In my portfolio, URC and SMC have clearly gained from robust domestic demand. As for EDC, I believe that robust domestic demand will translate into strong demand for electricity in that EDC will also benefit through higher earnings.

A leading retailer of international brands in the Philippines, I have long been meaning to buy SSI as I believe that the country's strong growth will eventually raise an average Filipino's income. Thus, an average Filipino will eventually expand its wardrobe from low-end to mid/high-end ones such as Bershka, Anne Klein, Kate Spade, to name some brands carried by SSI. Better earnings for SSI, in turn, would boost SSI's stock price.

My view on Cebu Air (CEB) has not worked to my favor thus far. CEB's price has been broadly steady since I bought it. I thought Cebu Air's revenues would gain pace from lower oil prices as they get more customers. At least in the stock market, this view has not played out well...yet. But I continue to believe this is likely to be the case and CEB's stock price is bound to rise going forward.

Fourth, the technicals of these stocks look favorable to me. By technicals, I look at how these stocks traded in recent years. If prices have steadily plunged over 2-3 years, I would see that stock as a good buy, provided it meets my macro view . For example, SSI's price has steadily plunged since it went public in October 2014. It's IPO price was Php7.50 per share but it had plummeted to Php2.45 when I bought on Jan 27. I may have bought at the bottom as its price has since risen 32.7% to Php3.25 per share as of Feb 5.

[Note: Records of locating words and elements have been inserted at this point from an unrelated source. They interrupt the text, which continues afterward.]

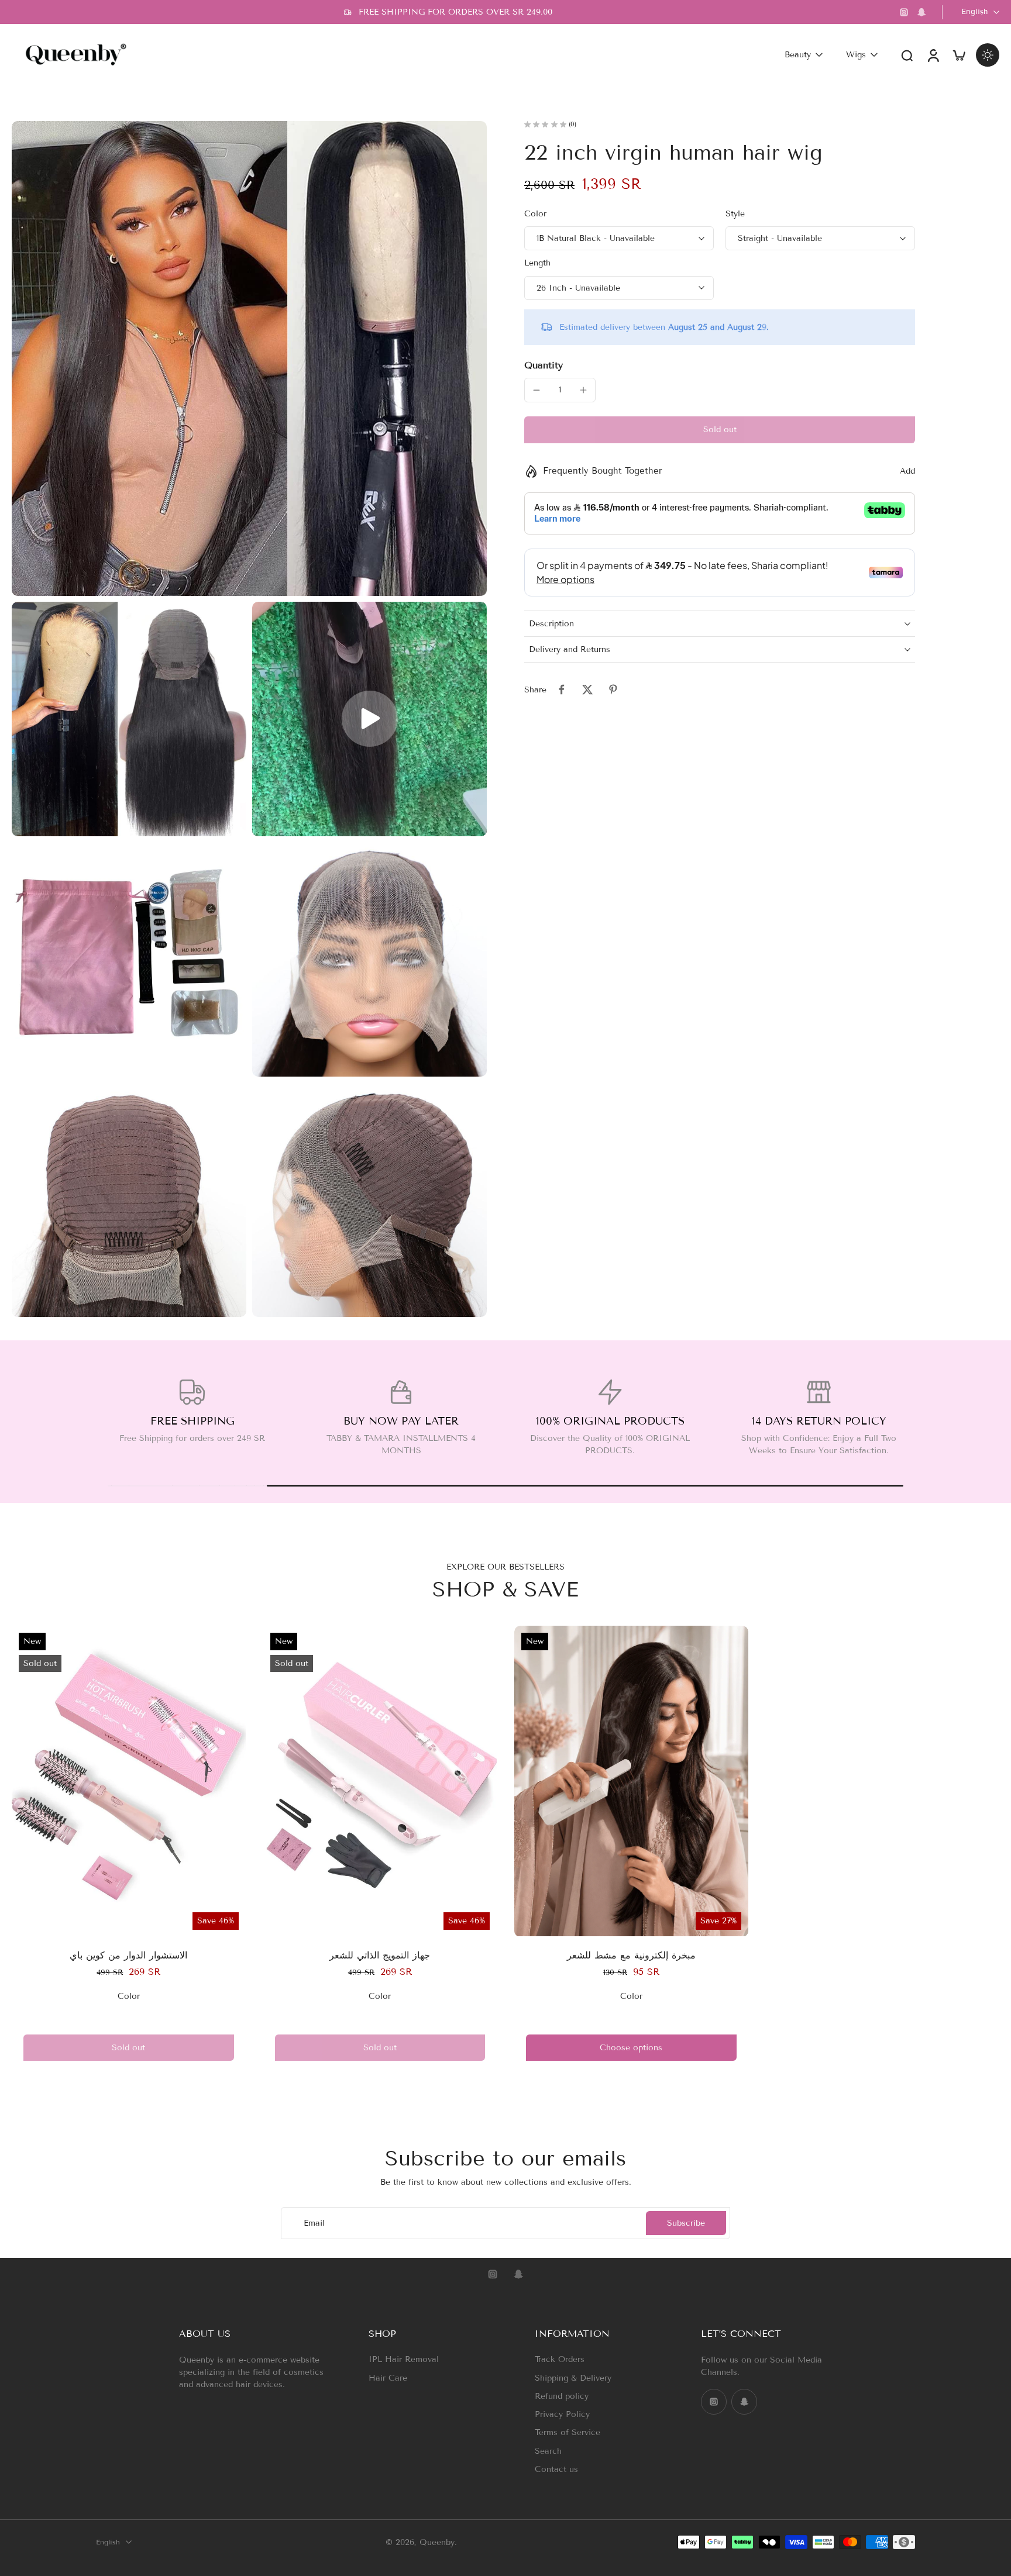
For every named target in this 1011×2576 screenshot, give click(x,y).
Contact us (556, 2469)
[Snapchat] (921, 12)
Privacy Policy (562, 2414)
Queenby (437, 2542)
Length (537, 263)
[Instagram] (904, 12)
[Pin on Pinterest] (613, 689)
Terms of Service (567, 2432)
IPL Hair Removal (404, 2359)
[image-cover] (370, 719)
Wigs (856, 55)
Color (535, 214)
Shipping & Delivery (573, 2377)
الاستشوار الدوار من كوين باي (128, 1955)
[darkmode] (987, 55)
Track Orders (559, 2359)
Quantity (543, 365)
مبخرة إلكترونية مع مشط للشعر (631, 1955)
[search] (907, 55)
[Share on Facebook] (562, 689)
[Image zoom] (249, 358)
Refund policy (562, 2396)
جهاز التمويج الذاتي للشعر (379, 1955)
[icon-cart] (958, 54)
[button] (719, 429)
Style (735, 214)
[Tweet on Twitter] (587, 689)
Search (548, 2451)
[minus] (536, 390)
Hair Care (388, 2377)
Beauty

Did I just catch SSI's bottom?
Source: Bloomberg
I am after keeping my current portfolio for 6 months or longer. What could trigger me to sell stocks would be if prices have risen too much, relative to history, that I no longer feel the increase as sustainable. Also, equity analysts have a target price for a particular stock, based on the company's fundamentals, cash flow and liabilities, etc. I don't have my own models to measure the target price and have no plans to build one. But if I get hold of consensus' estimates, I would also use that as a criterion to decide when to sell a stock.

Another metric to look at is the price-to-earnings (P/E) ratio, which gives a sense of whether the company is over- or undervalued. If P/E is still too high even if prices have already fallen, I would still not buy the stock. This was the case of a stock I have been wanting to buy because I strongly believe in the company. I am referring to MAXS (of Max's resto but also Pancake House, Yellow Cab, and Krispy Kreme), wherein its stock price has been on downward trend since last year but its PE ratio is still very high at 46x. So I have decided to forego buying MAXS shares for now.

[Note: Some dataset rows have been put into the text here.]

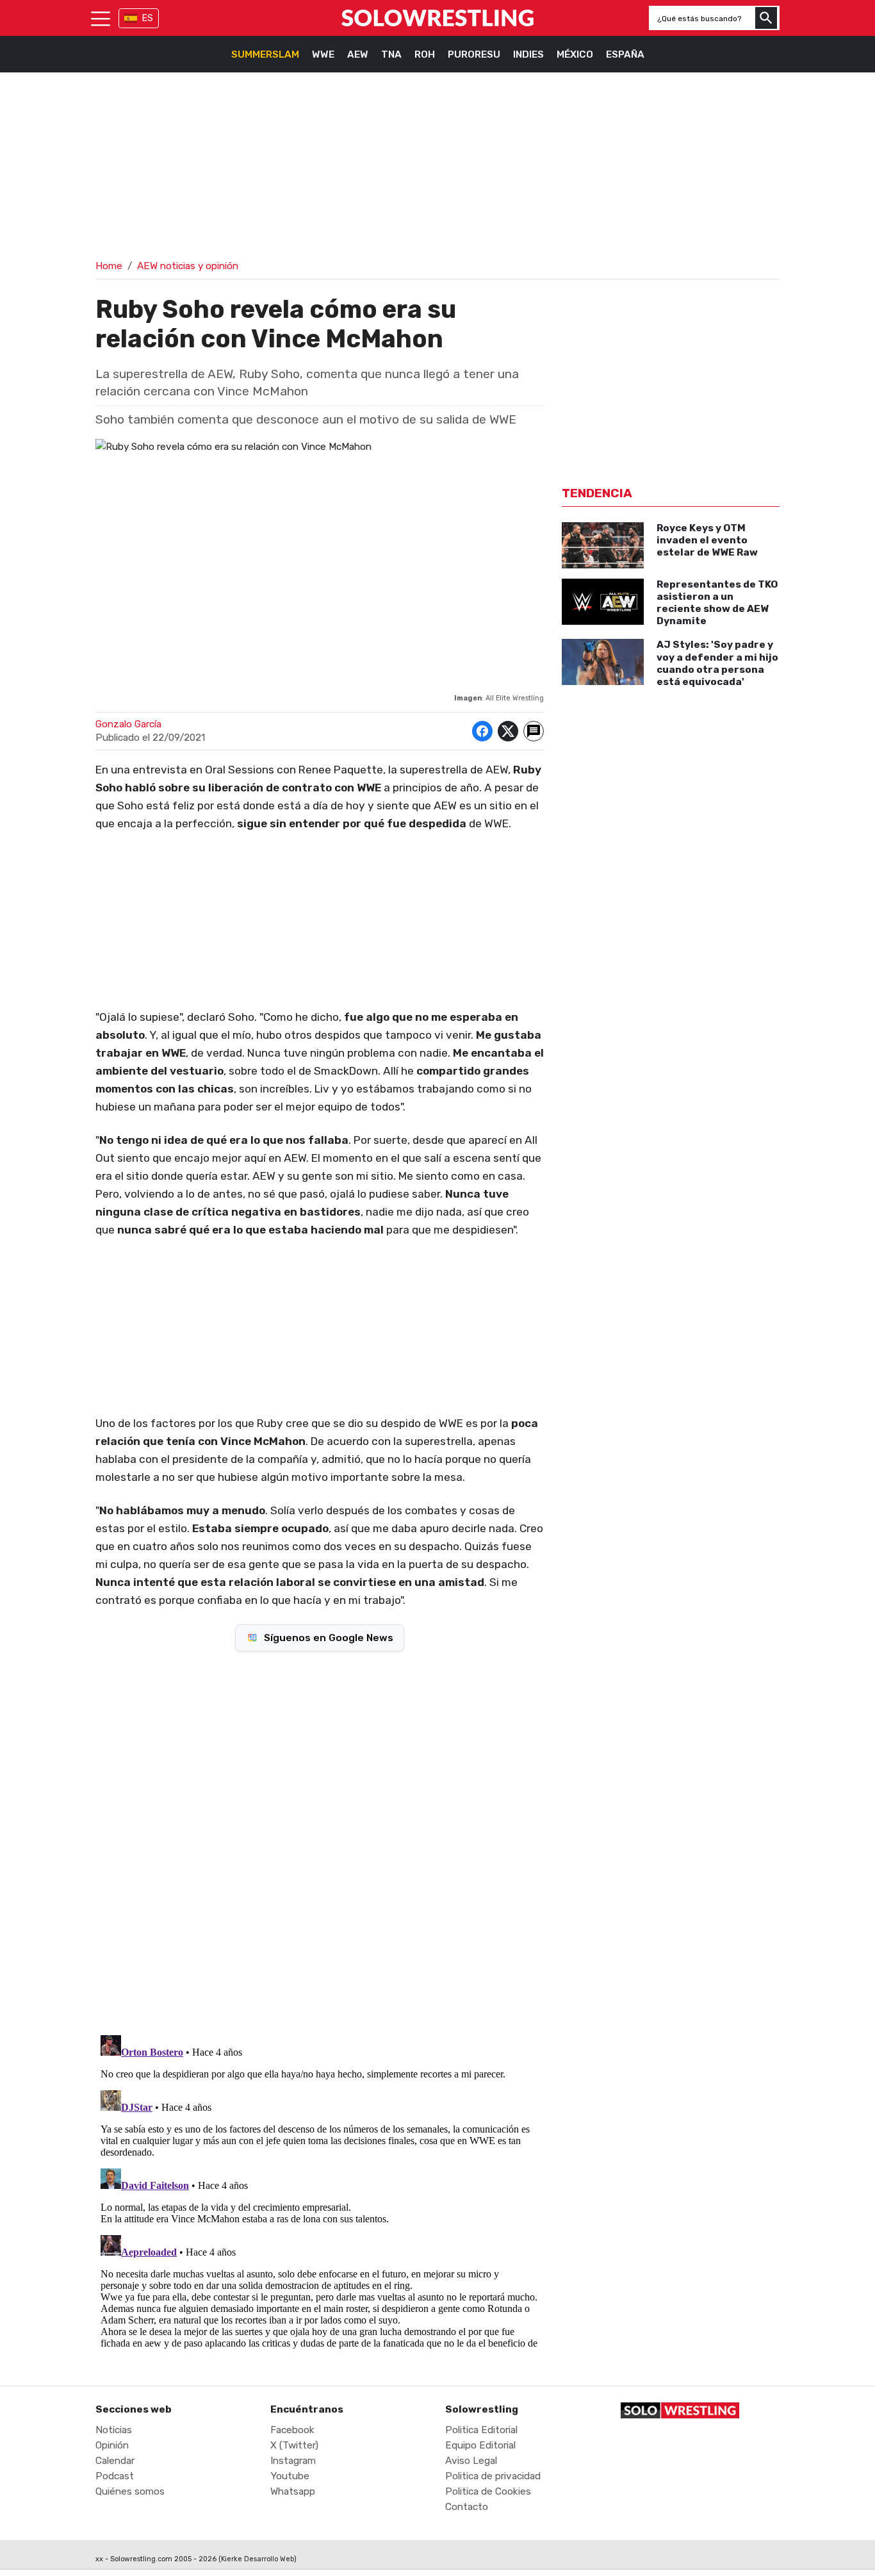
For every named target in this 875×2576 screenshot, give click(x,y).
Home (108, 266)
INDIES (528, 54)
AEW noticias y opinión (187, 266)
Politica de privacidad (493, 2476)
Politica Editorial (481, 2430)
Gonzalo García (128, 724)
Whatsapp (292, 2491)
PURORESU (474, 54)
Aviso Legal (471, 2460)
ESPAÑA (625, 54)
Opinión (112, 2445)
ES (147, 18)
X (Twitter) (294, 2445)
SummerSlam (265, 54)
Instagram (293, 2460)
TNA (391, 54)
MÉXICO (575, 54)
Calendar (115, 2460)
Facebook (292, 2430)
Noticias (113, 2430)
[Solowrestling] (437, 18)
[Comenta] (533, 731)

My methods can be very simplistic but it serves my purpose as I do not intend to spend as much time in stock investing. But the earnings potential in the stock market is amazing! Imagine just spending an hour picking stocks every month and one could earn 5%. That is much better than annual deposit rates of less than 1%. Of course, there is no guarantee one would earn 5% (and I, 7% after 1 month). But definitely, the stock market could be one way to finance my holiday travels, eat outs, or remittances to family members.

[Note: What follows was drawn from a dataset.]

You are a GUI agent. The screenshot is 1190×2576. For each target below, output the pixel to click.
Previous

I am happy to exchange views.

P.S. To be able to trade (buy and sell) in the stock market, one has to open an online brokerage account. There is a list of stock brokers in the Philippines here with their minimum investment and fees. My account is with COL Financial (formerly Citiseconline).

To open an account with COL Financial, follow the steps here (print and fill up the forms and send to COL). Make sure that you have your TIN (tax identification number) with you as it is one of the inputs in the form. COL will confirm your account through email. You will then have to fund your account by depositing in one of the banks stated in the link. In my case, I enrolled COL's account in my BPI account.